「世界遺産 縄文展~遮光器土偶が見ていた世界~」東北歴史博物館 (宮城県多賀城市)
先日、多賀城市の東北歴史博物館で開催中の「世界遺産 縄文展~遮光器土偶が見ていた世界~」を観てきました。 令和3年に、北海道・北東北の縄文遺跡群として北海道 6、青森県 8、秋田県 2、岩手県 1、の計17ヶ所の遺跡がユネスコの世界文化遺産に登録されました。 今回の展覧会では、この遺跡群から出土した所蔵物等が一堂に集合・展示。国宝・重要文化財18点を含む420点を出品するという圧巻の内容でした。多くの展示品の中から目玉を中心に、ほんの少しだけ紹介。 ちなみに、今から約16000年前~2400年前までの間を縄文時代と呼びます。
東北歴史博物館 「世界遺産 縄文展」
自宅から車で約30分で到着。楽しみにしていただけに、なんかワクワクしますね。 駐車場には県外ナンバーの車もいっぱい!! 驚きました。世の中、縄文・土偶ブームなんですね!!(笑)
入口付近にて
この日は平日でしたが、高齢者を中心に多くの人が訪れていました。すでに2万人を突破し、3万人に迫る勢いだそうです。関係者の方々も大いに喜んでいるでしょう。
館内の様子
館内は全て 「撮影可」 でした。東北歴史博物館は、いつも 「撮影可」 です。
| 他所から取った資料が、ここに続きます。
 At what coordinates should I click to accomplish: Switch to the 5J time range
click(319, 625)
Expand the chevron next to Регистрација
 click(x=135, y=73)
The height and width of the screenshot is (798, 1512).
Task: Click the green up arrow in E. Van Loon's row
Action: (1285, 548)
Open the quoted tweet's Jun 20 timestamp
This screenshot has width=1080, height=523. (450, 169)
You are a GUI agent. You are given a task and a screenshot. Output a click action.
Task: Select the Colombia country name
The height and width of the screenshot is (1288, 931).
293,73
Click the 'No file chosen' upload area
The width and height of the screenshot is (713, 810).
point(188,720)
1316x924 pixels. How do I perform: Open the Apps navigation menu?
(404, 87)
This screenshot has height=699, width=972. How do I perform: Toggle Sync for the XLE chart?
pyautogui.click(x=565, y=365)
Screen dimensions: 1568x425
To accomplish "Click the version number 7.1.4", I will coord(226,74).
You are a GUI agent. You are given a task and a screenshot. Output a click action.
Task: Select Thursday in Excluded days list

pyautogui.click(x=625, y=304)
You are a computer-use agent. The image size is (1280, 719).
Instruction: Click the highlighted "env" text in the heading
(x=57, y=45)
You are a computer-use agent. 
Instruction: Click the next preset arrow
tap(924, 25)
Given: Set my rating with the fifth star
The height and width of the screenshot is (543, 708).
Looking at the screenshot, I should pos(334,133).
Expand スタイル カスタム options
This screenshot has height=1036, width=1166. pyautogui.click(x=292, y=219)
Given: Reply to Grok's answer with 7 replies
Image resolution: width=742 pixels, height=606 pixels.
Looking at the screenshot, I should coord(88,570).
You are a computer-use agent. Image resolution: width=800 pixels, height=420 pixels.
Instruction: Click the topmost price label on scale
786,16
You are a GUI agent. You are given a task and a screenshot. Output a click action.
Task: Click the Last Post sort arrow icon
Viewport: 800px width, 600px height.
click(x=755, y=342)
だから好きなんですよね。
重文「遮光器土偶」 縄文時代晩期 (約3000年前)
宮城県大崎市の遺跡から出土した完璧な遮光器土偶。 現在は、東京国立博物館所蔵で、近々国宝に指定されると言われています。 遮光器土偶は、東北地方で多く発掘される土偶で 「東北独自のデザイン」 とされています。
良く見ると、ユーモラスでかわいい感じがします。だから 「しゃこちゃん」 とか呼ばれていて人気があるのでしょう。
重文 「遮光器土偶」 縄文時代晩期 (約3000年前)
青森県三戸町 八日町遺跡出土 青森県立郷土館所蔵
今回の展覧会では、東北各地から出土した10体くらいの遮光器土偶を観ることができます。
国宝 「縄文の女神」 縄文時代中期 (約6000年前)
山形県舟形町西ノ前遺跡出土 山形県立博物館所蔵
大胆にデフォルメされたデザインが素晴らしいですね。正に現代アートの世界です。
国宝 「合掌土偶」 縄文時代後期 (約4000年前)
青森県八戸市 風張遺跡出土 八戸市埋蔵文化財センター所蔵
見るからにシュールですね。素晴らしい!!
国宝 「中空土偶」 縄文時代後期 (約4000年前)
北海道函館市 著保内野遺跡出土 市立函館博物館所蔵
文字通り中が空洞の土偶。表面には朱が塗られていて 作られた当時は真っ赤な土偶だったとのこと。空洞にする技術は、かなり高度なものだったようです。驚きましたね。
重文 「大型板状土偶」 縄文時代中期 (約6000年前)
青森県青森市 三内丸山遺跡出土 三内丸山遺跡センター所蔵
板状の珍しい土偶。口から脚にかけて孔が貫通しているそうです。なにか呪術的なものを感じます。
重文 「大型土偶頭部」 縄文時代後期 (約4000年前)
岩手県盛岡市 萪内 (しだない) 遺跡出土 東北歴史博物館所蔵
こちらも呪術的ですね。正にアフリカンアートの世界。縄文人の世界観や呪術アートをこよなく愛した、岡本太郎の 「芸術は呪術である!!」 を思い出しました。
「掘立柱建物の巨大な柱」 縄文時代中期 (約6000年前)
青森県青森市三内丸山遺跡出土
復元された巨大な物見やぐらの最下部 (クリの柱) が腐らずに残っていたそうです。
「彩文朱塗り浅鉢形土器」 縄文時代晩期 (約3000年前)
青森県つがる市 亀ヶ岡遺跡出土 青森県立郷土館所蔵
土器の表面に黒色の漆を塗り、さらに赤色の漆で文様を描いたそうです。現代の漆工芸品と比べても、全く遜色がない出来栄えです。縄文人は、芸術家・工芸作家の集団か??と思ってしまいました。
漆製品のさまざま
青森県の遺跡から出土したもので、器や杯、土器、弓、耳飾り、櫛などに、漆が丁寧に塗られていました。魔除けや復活、再生などの観念と結びついていたようです。